WHAT IS REQUIRED: Return each line below holding the string "click".

☆ ☆ ☆ ☆

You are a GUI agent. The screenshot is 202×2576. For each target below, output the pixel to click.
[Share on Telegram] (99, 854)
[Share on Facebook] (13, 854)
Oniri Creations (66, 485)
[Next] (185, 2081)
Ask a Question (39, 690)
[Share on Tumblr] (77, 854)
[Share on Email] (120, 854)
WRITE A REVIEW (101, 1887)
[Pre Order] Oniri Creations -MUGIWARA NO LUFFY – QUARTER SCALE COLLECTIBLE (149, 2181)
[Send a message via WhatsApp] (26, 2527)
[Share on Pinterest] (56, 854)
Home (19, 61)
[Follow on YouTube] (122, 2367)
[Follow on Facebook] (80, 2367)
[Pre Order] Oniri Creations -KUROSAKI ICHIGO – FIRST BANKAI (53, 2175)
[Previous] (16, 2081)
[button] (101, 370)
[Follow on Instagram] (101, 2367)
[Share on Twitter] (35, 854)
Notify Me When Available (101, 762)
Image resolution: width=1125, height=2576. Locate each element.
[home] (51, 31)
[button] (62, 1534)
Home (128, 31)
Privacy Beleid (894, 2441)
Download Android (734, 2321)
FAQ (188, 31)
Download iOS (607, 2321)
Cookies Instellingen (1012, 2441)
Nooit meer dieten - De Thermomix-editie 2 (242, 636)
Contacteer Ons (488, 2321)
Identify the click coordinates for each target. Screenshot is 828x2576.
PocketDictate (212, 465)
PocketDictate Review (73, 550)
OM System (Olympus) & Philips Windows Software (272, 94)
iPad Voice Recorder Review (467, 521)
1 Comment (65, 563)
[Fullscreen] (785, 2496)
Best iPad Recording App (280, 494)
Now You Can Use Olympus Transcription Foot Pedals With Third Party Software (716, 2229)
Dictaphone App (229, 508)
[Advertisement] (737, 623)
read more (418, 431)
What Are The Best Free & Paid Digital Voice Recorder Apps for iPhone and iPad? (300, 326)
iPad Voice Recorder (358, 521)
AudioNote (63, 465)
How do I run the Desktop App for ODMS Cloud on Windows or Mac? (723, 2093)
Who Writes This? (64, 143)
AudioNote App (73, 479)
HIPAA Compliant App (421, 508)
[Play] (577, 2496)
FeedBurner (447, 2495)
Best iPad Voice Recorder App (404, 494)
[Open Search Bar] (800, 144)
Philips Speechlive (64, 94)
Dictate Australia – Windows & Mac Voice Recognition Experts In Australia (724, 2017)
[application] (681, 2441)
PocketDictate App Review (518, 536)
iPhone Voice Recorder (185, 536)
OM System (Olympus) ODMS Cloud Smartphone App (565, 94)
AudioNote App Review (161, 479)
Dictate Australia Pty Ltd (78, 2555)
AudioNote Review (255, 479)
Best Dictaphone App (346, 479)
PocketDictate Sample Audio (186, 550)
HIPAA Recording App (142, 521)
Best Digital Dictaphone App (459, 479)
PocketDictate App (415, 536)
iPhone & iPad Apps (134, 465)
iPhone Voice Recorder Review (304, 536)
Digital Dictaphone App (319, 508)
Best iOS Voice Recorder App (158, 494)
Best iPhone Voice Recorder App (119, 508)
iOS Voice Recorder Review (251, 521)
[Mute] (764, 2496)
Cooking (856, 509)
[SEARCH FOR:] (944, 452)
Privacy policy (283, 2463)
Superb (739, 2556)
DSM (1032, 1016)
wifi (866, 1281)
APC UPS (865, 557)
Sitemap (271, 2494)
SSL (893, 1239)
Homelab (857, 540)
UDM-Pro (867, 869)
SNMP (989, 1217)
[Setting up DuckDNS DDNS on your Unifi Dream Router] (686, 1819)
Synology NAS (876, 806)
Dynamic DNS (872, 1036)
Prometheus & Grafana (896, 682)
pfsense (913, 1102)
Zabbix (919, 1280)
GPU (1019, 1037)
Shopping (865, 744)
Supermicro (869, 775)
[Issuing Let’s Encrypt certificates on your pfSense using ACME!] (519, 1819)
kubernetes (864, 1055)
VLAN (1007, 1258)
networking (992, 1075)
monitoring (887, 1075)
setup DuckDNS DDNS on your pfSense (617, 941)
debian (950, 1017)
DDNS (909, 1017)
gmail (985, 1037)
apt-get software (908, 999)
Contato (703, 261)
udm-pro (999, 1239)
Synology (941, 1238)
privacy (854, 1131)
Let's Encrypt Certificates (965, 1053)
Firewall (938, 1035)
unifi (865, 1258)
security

☆ ☆ ☆ ☆

WRITTEN ANSWER:
You are a GUI agent. The screenshot is 202×2576. For each target below, output the pixel to click.
Identify the click coordinates for each target. Screenshot is 828x2576.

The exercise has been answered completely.